When you reach the line containing "Image resolution: width=880" in the data below, reproduce it and every line that follows, exactly and without additions.
*** DATA FOR REVIEW
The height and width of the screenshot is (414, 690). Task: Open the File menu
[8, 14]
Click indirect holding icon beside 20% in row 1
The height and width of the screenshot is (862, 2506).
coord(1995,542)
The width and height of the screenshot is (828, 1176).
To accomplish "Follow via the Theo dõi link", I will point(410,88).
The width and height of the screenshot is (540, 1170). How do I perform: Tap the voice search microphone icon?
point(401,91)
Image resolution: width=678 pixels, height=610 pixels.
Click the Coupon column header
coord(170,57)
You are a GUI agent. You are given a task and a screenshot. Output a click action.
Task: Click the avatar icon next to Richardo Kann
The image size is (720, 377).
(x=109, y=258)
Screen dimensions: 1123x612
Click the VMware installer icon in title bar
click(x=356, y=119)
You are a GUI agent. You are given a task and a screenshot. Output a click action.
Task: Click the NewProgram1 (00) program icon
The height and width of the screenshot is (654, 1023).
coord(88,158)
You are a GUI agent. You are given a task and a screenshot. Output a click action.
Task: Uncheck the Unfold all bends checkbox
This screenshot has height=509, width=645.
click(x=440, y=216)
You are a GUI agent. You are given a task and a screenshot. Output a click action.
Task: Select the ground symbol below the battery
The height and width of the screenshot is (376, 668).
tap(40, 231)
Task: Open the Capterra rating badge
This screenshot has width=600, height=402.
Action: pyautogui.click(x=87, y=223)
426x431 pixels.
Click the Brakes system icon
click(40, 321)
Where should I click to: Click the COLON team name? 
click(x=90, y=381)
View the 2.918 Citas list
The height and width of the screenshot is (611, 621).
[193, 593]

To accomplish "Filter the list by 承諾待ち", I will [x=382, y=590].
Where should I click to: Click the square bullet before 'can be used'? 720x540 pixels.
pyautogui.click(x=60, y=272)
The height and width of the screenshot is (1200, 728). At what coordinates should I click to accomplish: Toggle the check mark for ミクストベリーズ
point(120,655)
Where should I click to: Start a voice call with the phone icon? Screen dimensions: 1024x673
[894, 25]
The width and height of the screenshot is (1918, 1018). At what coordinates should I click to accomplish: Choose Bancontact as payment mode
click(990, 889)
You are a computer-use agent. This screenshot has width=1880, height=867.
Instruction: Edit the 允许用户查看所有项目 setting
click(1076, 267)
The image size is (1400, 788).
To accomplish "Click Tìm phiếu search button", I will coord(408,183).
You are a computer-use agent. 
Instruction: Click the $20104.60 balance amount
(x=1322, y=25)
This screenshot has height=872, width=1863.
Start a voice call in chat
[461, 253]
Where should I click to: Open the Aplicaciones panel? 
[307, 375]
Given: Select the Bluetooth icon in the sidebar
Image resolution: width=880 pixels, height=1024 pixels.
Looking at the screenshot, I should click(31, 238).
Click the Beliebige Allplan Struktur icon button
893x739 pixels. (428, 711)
******
● **FINAL ANSWER**:
Image resolution: width=880 pixels, height=1024 pixels.
Looking at the screenshot, I should click(31, 238).
Click the Beliebige Allplan Struktur icon button
893x739 pixels. (428, 711)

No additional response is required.